▸ **Brief**:
Reproduce everything from the line containing "Click the Planification" down to the line containing "Action: coord(544,439)", swapping "pencil" for "edit" and leaving the rest of those lines unchanged.

▸ **Material for this task**:
****************
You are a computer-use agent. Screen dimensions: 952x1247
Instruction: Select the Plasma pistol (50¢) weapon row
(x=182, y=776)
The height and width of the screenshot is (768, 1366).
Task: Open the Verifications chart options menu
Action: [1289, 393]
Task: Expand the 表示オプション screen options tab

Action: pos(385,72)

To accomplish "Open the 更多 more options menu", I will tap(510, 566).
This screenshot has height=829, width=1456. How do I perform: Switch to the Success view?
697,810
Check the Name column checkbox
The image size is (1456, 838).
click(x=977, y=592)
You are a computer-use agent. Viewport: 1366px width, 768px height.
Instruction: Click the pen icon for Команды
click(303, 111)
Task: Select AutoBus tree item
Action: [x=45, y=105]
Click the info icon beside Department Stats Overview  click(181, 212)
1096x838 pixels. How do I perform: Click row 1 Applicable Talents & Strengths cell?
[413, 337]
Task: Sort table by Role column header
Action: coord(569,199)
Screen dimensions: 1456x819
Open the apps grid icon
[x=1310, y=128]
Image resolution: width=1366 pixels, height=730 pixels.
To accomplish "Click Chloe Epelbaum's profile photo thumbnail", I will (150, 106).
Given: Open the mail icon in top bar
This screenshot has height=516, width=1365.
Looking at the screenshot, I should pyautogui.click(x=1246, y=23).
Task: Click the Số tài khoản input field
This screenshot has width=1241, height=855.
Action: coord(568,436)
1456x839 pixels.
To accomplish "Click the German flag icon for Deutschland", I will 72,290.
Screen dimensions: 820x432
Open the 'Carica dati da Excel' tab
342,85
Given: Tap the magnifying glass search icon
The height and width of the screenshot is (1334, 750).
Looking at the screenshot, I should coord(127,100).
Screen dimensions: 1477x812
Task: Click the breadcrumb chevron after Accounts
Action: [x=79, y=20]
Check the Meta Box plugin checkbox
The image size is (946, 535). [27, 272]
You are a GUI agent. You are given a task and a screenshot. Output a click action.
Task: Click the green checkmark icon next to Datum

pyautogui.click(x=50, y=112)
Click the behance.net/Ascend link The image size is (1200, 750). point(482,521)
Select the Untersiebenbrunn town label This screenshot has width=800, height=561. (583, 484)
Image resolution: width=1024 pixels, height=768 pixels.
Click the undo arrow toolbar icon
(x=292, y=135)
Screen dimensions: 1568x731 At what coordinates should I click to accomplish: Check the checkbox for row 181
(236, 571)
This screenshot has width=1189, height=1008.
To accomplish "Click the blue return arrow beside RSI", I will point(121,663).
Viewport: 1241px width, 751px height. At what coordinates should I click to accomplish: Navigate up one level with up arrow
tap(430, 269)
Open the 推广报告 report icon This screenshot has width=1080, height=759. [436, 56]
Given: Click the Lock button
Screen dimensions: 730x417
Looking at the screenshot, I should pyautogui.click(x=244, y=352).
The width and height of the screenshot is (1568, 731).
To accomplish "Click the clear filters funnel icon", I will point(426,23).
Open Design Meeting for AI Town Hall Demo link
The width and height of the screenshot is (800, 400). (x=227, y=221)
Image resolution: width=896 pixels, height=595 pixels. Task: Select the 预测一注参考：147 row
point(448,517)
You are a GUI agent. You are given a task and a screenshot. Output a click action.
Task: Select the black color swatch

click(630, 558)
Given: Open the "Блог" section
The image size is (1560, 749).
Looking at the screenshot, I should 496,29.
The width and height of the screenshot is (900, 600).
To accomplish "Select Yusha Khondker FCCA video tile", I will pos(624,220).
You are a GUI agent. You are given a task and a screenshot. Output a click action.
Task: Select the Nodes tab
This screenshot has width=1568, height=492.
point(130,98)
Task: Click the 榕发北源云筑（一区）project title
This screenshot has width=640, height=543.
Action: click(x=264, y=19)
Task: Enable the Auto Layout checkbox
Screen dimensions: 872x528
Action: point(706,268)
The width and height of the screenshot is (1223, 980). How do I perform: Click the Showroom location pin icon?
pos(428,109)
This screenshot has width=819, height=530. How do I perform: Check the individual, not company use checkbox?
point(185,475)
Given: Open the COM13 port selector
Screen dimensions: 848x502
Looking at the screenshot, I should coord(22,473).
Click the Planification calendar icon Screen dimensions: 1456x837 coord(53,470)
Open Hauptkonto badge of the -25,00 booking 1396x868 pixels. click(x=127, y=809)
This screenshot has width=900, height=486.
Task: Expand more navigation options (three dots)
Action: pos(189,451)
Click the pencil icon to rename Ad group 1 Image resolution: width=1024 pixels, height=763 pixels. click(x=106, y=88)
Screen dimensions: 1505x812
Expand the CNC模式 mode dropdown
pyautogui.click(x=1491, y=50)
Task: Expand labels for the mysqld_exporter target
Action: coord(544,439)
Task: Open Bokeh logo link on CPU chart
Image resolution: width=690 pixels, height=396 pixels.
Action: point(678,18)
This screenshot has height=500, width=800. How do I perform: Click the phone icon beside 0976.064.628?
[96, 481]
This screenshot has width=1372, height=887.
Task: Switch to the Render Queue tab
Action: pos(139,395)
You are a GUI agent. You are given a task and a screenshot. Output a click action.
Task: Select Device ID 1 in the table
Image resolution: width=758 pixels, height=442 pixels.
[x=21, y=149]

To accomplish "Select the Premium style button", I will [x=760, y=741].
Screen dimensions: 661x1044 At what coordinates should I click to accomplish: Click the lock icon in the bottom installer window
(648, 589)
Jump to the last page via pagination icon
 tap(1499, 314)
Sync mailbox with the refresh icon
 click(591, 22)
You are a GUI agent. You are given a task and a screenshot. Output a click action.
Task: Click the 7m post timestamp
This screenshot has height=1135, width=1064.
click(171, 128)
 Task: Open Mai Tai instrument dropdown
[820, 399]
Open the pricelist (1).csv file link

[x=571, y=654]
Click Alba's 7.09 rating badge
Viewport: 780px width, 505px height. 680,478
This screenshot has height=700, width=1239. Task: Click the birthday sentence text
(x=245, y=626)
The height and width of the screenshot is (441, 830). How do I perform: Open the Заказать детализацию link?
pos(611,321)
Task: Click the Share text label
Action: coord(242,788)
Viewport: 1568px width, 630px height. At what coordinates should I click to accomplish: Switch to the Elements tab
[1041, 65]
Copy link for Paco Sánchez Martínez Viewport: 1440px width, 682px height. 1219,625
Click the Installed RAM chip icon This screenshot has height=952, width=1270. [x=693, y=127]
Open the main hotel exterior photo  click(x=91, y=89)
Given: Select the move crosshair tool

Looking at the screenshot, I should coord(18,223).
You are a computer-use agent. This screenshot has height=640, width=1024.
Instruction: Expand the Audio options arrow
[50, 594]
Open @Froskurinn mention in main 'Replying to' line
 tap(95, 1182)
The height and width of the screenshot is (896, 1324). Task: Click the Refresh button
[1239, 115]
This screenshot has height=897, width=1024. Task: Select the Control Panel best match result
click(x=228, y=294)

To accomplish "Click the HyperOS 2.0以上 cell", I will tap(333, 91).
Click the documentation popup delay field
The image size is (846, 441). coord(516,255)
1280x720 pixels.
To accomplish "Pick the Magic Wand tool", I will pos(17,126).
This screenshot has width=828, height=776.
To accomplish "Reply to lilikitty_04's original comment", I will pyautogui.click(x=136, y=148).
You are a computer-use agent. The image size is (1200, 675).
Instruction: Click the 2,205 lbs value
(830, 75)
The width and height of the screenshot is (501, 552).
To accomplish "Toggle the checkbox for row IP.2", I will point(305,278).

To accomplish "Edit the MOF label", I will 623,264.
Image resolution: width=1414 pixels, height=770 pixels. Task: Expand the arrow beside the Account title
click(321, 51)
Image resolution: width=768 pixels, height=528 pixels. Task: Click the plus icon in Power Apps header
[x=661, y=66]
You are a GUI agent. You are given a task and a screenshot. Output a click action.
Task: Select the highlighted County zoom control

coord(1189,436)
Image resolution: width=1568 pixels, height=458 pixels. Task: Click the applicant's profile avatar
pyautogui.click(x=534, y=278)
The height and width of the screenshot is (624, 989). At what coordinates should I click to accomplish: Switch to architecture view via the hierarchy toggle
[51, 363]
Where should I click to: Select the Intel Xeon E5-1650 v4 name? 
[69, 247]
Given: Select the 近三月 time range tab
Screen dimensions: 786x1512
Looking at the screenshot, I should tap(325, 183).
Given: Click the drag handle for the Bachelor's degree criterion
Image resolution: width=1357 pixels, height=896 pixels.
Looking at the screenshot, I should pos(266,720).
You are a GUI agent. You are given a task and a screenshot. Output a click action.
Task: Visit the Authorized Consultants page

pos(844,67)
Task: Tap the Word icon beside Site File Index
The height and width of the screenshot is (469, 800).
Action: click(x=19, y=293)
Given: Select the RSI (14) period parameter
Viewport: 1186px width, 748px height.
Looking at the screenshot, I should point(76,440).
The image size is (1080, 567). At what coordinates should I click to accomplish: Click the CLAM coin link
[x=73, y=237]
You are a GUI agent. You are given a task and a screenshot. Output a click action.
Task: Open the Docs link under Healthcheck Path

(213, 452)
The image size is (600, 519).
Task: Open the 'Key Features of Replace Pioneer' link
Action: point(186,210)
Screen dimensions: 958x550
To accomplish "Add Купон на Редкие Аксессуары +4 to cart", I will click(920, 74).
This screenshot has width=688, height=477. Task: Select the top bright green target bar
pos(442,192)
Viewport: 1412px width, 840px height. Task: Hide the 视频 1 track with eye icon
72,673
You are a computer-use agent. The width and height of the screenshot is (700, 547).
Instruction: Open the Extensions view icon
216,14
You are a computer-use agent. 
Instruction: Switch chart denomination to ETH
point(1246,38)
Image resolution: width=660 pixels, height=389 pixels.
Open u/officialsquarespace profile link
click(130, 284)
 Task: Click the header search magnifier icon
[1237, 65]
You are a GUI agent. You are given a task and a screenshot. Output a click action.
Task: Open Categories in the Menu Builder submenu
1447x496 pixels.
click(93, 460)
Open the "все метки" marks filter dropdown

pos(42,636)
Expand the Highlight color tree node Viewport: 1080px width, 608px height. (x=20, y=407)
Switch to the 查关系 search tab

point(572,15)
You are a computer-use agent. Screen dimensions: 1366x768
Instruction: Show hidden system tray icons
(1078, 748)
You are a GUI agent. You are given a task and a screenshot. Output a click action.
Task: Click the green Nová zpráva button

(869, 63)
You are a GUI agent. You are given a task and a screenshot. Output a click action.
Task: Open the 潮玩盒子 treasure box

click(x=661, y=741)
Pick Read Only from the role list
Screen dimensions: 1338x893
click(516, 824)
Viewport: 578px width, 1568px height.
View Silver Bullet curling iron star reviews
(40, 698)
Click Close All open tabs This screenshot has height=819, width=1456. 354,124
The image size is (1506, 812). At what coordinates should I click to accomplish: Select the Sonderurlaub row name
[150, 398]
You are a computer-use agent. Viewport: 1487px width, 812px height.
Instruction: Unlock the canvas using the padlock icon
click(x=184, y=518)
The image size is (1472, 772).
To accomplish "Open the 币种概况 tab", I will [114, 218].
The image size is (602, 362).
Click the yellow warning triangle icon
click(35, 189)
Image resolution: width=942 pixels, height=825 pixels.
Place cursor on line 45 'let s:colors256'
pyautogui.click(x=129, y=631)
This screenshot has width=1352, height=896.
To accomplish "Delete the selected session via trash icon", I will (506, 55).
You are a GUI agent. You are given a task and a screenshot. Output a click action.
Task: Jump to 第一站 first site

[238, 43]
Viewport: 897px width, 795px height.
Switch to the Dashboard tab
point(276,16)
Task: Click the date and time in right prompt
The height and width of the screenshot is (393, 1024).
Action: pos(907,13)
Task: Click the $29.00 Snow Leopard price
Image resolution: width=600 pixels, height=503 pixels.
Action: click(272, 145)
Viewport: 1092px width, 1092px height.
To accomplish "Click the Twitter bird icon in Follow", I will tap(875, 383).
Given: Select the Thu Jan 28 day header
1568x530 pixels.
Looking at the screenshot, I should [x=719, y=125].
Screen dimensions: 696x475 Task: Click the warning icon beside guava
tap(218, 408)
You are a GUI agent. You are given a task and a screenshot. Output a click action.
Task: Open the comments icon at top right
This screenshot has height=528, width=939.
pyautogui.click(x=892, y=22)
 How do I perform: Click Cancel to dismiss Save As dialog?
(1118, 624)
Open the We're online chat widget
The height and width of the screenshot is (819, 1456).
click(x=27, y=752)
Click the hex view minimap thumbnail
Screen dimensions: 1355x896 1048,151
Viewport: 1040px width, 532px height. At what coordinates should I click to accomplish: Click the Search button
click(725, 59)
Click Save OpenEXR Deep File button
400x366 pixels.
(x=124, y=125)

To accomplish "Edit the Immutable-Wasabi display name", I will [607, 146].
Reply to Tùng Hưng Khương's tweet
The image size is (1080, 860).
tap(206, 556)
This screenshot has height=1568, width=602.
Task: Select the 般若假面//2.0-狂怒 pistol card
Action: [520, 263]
****************
▸ **Result**:
Click the Planification calendar icon Screen dimensions: 1456x837 coord(53,470)
Open Hauptkonto badge of the -25,00 booking 1396x868 pixels. click(x=127, y=809)
This screenshot has width=900, height=486.
Task: Expand more navigation options (three dots)
Action: pos(189,451)
Click the edit icon to rename Ad group 1 Image resolution: width=1024 pixels, height=763 pixels. click(x=106, y=88)
Screen dimensions: 1505x812
Expand the CNC模式 mode dropdown
pyautogui.click(x=1491, y=50)
Task: Expand labels for the mysqld_exporter target
Action: coord(544,439)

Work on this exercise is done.